Centuries of human history and thought, from the Etruscans to the Renaissance, from the Roman ruins to the austerity of the Middle Ages and the Franciscan spirituality that survives today in mountain hermitages: all this may be found in Tubbiano, where you leave yourself for a little while only to return and find yourself renewed.

The names of places often have a lot to say about their history.
The name Tubbiano is said to come from two words that originated with the ancient Romans, if not from even older Etruscan or pre- Italic civilisations: Tuba Ianus, the tuba of Janus. The Roman tuba was a long wind instrument, like a sort of bronze trumpet with a 
long, straight tube; it made a piercing, low sound which the Roman legions used in battle to incite their soldiers to attack, or to signal impending danger. Janus was an ancient divinity who did not come from the Greek pantheon, but derived from the archaic cults of pre- Roman Italy: the god of transitions, of thresholds, both tangible and
intangible, such as the door of a house or a bridge, but also a metaphorical transition from one dimension to another, from one
world to another. The god of beginnings and endings, of historical and mythical time, and above all the god of movement, of travel. He was represented with two faces, or two heads, looking in opposite 
directions, watching over entry and exit.

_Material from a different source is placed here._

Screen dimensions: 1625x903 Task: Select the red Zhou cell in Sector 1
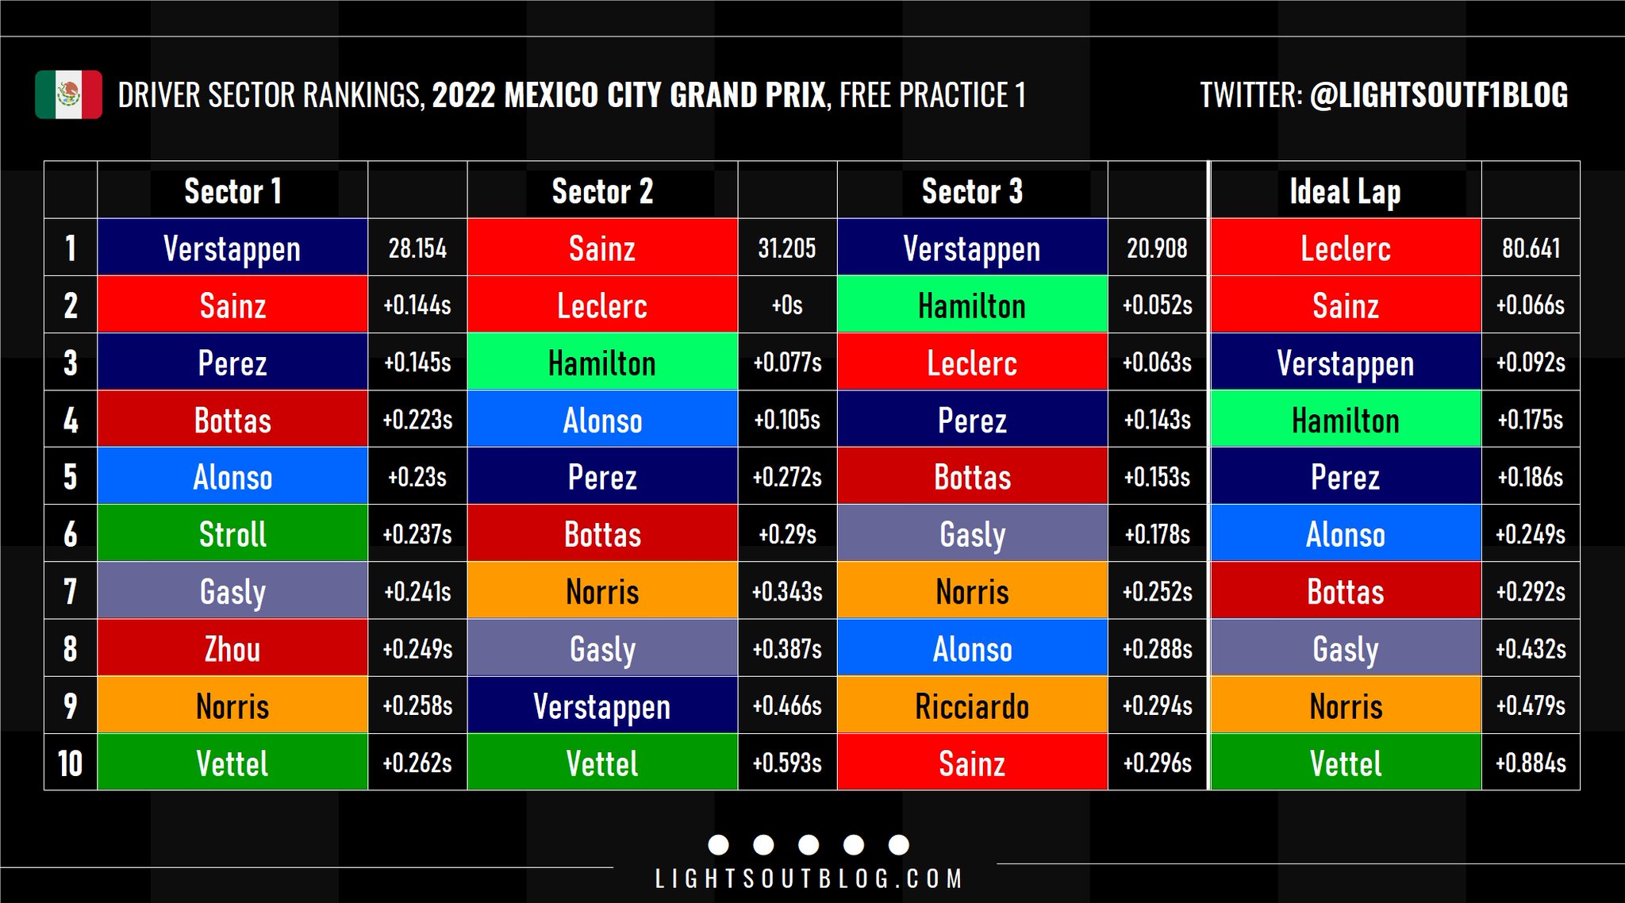[232, 649]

It is said that in Tubbiano, a place dedicated to the god or transitions, the tuba was sounded as a warning of imminent
danger. The house dominated the nearby city of Arezzo, and it is easy to imagine that from this outpost on the road up to the pass, horns might have been sounded to warn the city of the arrival of enemy troops, or simply of foreign caravans in arrival. It was, in fact, a place of passage, and remained such for centuries, until it grew into a little village with its own church and farming community in the Middle Ages. Wheat and legumes were planted, but it was 
above all a land of vineyards and olive groves. Tubbiano had a population of over a hundred in 1796, when a terrible earthquake shook Arezzo, razing to the ground the homes of dry-stone construction and straw. Only one wall of the great church remained standing, and only one house survived: the one we live in today. Tubbiano then became a hostel, a stopping place for pilgrims and wayfarers on the road to the Adriatic Sea or the Franciscan hermitages of the Casentino. A healer renowned throughout the area lived in the house at the end of the nineteenth century. The legendary Rosina treated the sick with medicinal herbs she collected in the forest, and healed their wounds with ointments and poultices only she knew how to make. Following the two world wars, many of the fields lay fallow; the forest took over the land again, and we can still see the ruins of the ancient stone terraces amidst the oaks and age-old chestnut trees. This is virgin land that has never been treated with chemical fertilisers or pesticides, watered by little springs hidden in the undergrowth, where roe deer and wild boar, badgers and porcupines come to drink, and the wolf has now returned. The history of Tubbiano is, as its name suggests, a story of transitions. This is a place where people come to stop, and then go on, resuming their way renewed in both body and spirit, stronger and more serene.